Verification

involves;

a. Sensitivity analysis: examining whether the model consistently reproduces patterns or if the results are sensitive to changes in the model's parameters. Two approaches commonly used are local sensitivity analysis (assessing the sensitivity of the model to changes in individual parameters and involves varying one parameter at a time while keeping the others fixed and observing the resulting changes in the model's outputs) and global sensitivity analysis (involves varying all parameters simultaneously).

b. Uncertainty analysis: focuses on quantifying the uncertainty associated with the model's outputs. It investigates how different plausible values of the model's parameters affect the reliability and variability of the results. 

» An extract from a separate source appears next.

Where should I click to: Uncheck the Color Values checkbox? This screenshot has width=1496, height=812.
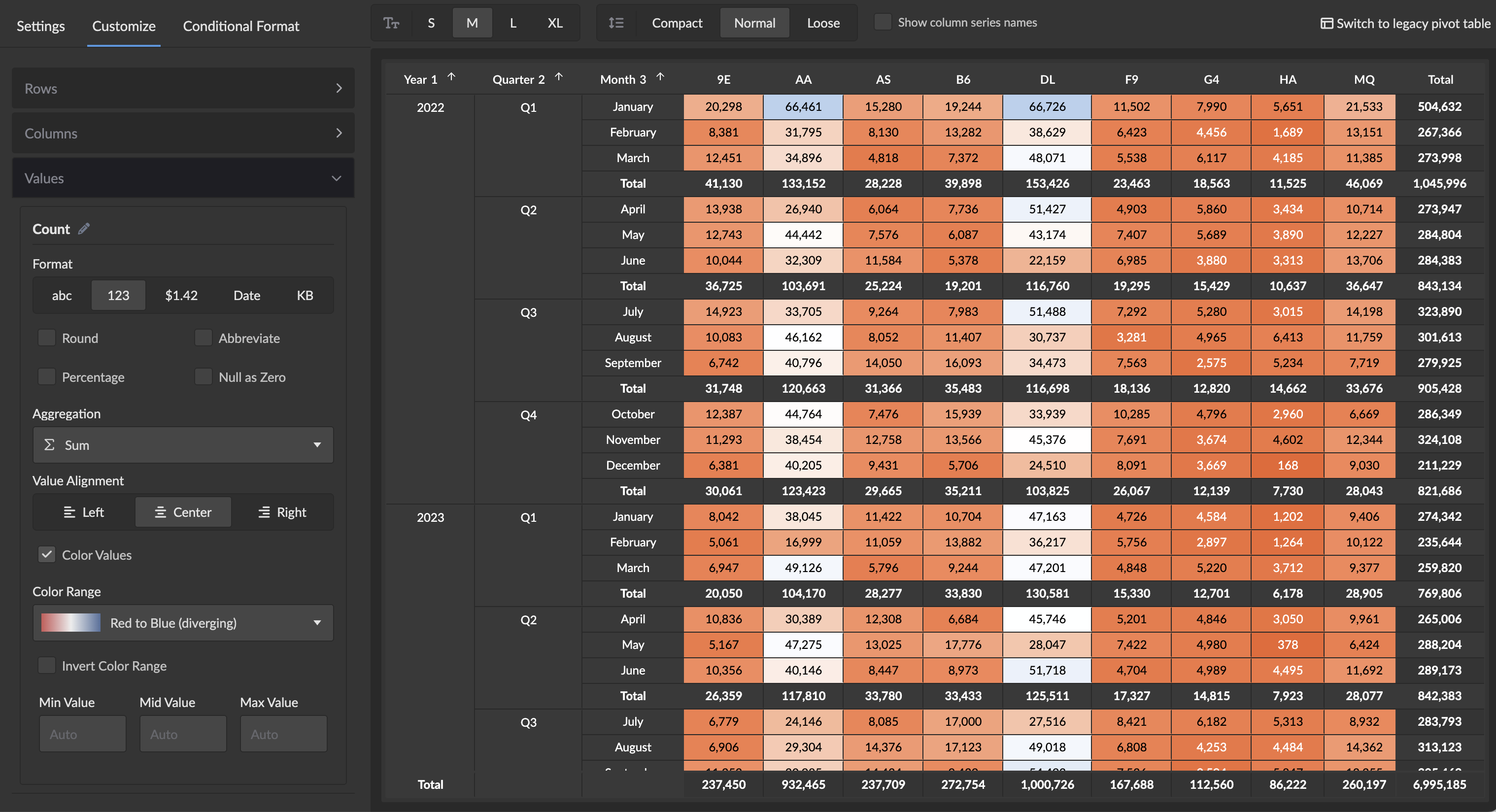coord(46,554)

c. Robustness analysis: explores the resilience of the model's results and conclusions to changes in its structure. It investigates whether the model's findings remain consistent and meaningful when the underlying assumptions, rules, or mechanisms are modified. 

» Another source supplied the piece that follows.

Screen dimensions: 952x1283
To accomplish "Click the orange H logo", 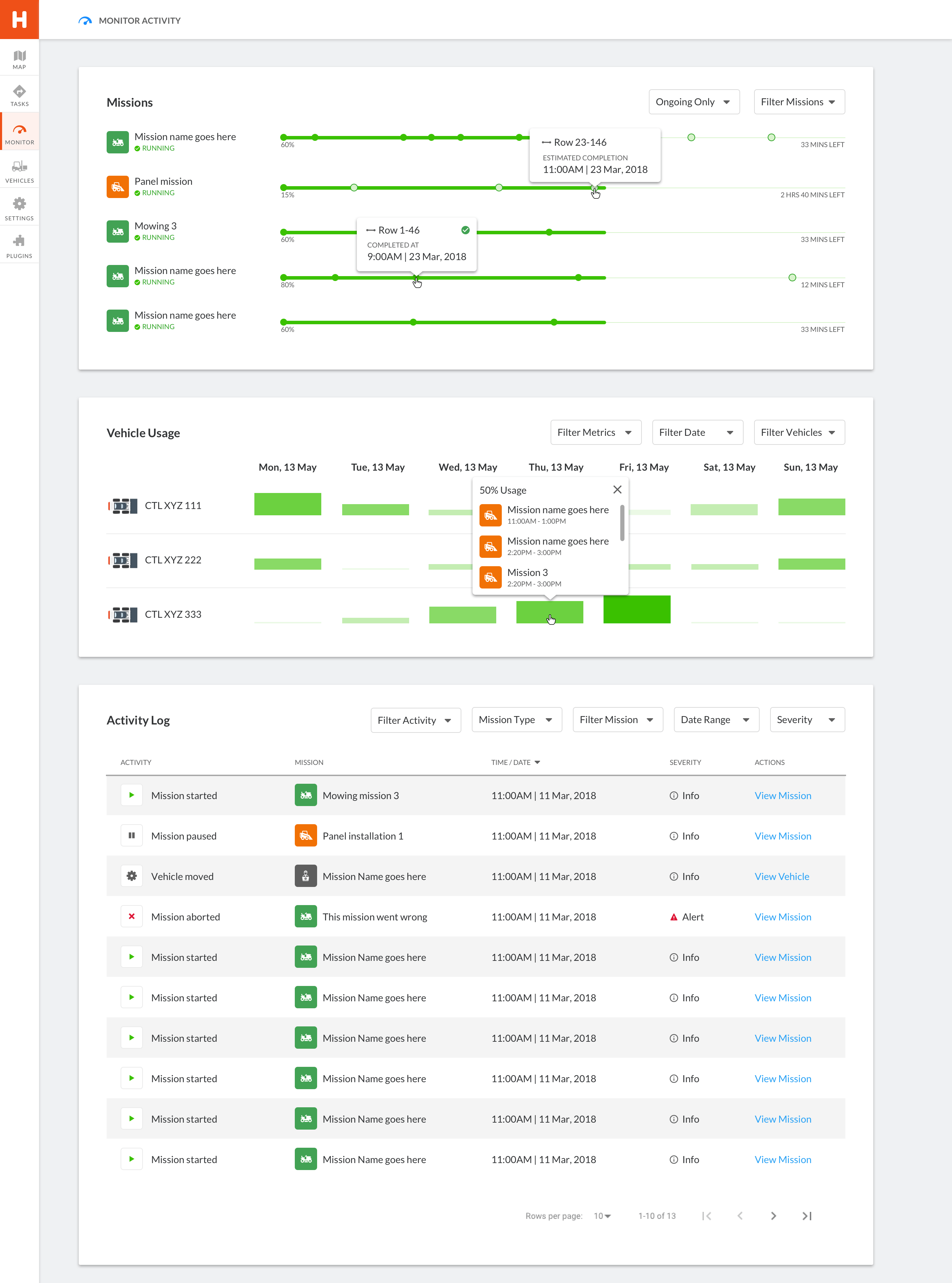I will [19, 19].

Two methods to check stability (robustness):

• Plotting the acumulative average of the state variable (output) over an increasing number of runs. 
• The coefficient of variation is defined as the ratio between the standard deviation of a sample and the mean of that sample resulting in the following formula: Cv = бµ

To verify or understand the model's output, evaluating the simulation history is important. This can be done by;

a. analyzing key events chronologically,

b. examining the history of individual agents, and considering a global viewpoint for emergent patterns.

Method 1: Plotting Accumulative Average

• Concept: This method involves running the ABM multiple times (simulations) and calculating the average value of a chosen state variable (output) at each time step. As the number of simulations increases, the plot of the accumulated average should ideally converge towards a stable value.
• Process:
  1. Define the state variable of interest (e.g., average population size, number of infected individuals).
  2. Run the ABM multiple times (e.g., 100 simulations).
  3. For each time step, calculate the average value of the chosen state variable across all simulations.
  4. Plot the accumulated average of the state variable over the increasing number of time steps.
  Method 2: Coefficient of Variation (CV)

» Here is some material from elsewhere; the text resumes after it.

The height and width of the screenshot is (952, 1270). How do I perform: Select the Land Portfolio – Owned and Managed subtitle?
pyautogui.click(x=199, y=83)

• Concept: The coefficient of variation (CV) is a measure of relative variability compared to the mean value. In the context of ABMs, it can be used to assess how much the model's output (state variable) fluctuates across multiple simulations.

• Calculation: CV = (Standard deviation of the state variable) / (Mean of the state variable)
• Interpretation:
  • A low CV (close to 0) indicates low variability, suggesting consistent model behavior across simulations.
  • A high CV indicates high variability, suggesting the model's output might be sensitive to initial conditions or random factors, potentially raising concerns about robustness.